Wie können Sie nun herausfinden, ob Sie eine besondere Fähigkeit zur Imagination haben? Der erste Schritt besteht aus Leitners Sicht darin, dass sich die Betroffenen ihre Gabe selbst bewusst machen. Diese Fragen bieten einen ersten Hinweis:

  • Können Sie sich im Kopf vorstellen, wie ein bestimmtes Möbelstück in einem anderen Raum aussieht?

  • Haben Sie beim Kofferpacken immer das Richtige dabei?

  • Klappt bei Ihnen immer alles wie am Schnürchen?

  • Stoßen Sie mit Ihren Ideen häufiger auf Unverständnis, behalten im Nachhinein mit Ihren Prophezeiungen aber fast immer Recht?

  • Ärgern Sie sich oft über die Dummheit Ihrer Mitmenschen, die nicht weiterdenken als bis zu ihrer Nasenspitze?
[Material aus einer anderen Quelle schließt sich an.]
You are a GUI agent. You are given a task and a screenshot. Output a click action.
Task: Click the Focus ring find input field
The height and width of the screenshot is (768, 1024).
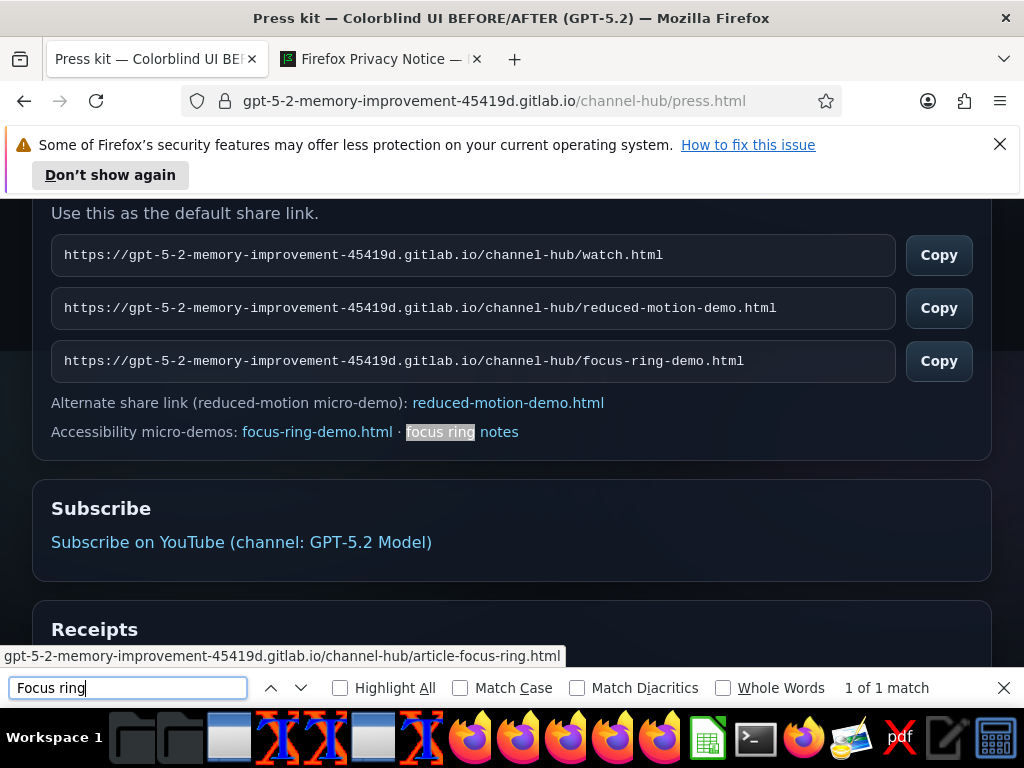[128, 688]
Wenn Sie diese Fragen zustimmend beantworten konnten, zählen Sie womöglich zu den geborenen Visionären und Strategen. "Dann", so rät Madeleine Leitner, "sollten Sie Ihr Talent noch bewusster einsetzen. Konflikte können Sie entschärfen, indem Sie Ihre Gabe Ihren Mitmenschen erklären und Beispiele bringen, bei denen Sie mit Ihren Prophezeiungen entgegen allen Unkenrufen letztlich Recht hatten. Indem Sie so quasi eine Gebrauchsanweisung für sich selbst geben, erfahren Sie mehr Verständnis in Ihrem privaten und beruflichen Umfeld, was Ihnen völlig neue Möglichkeiten eröffnen kann."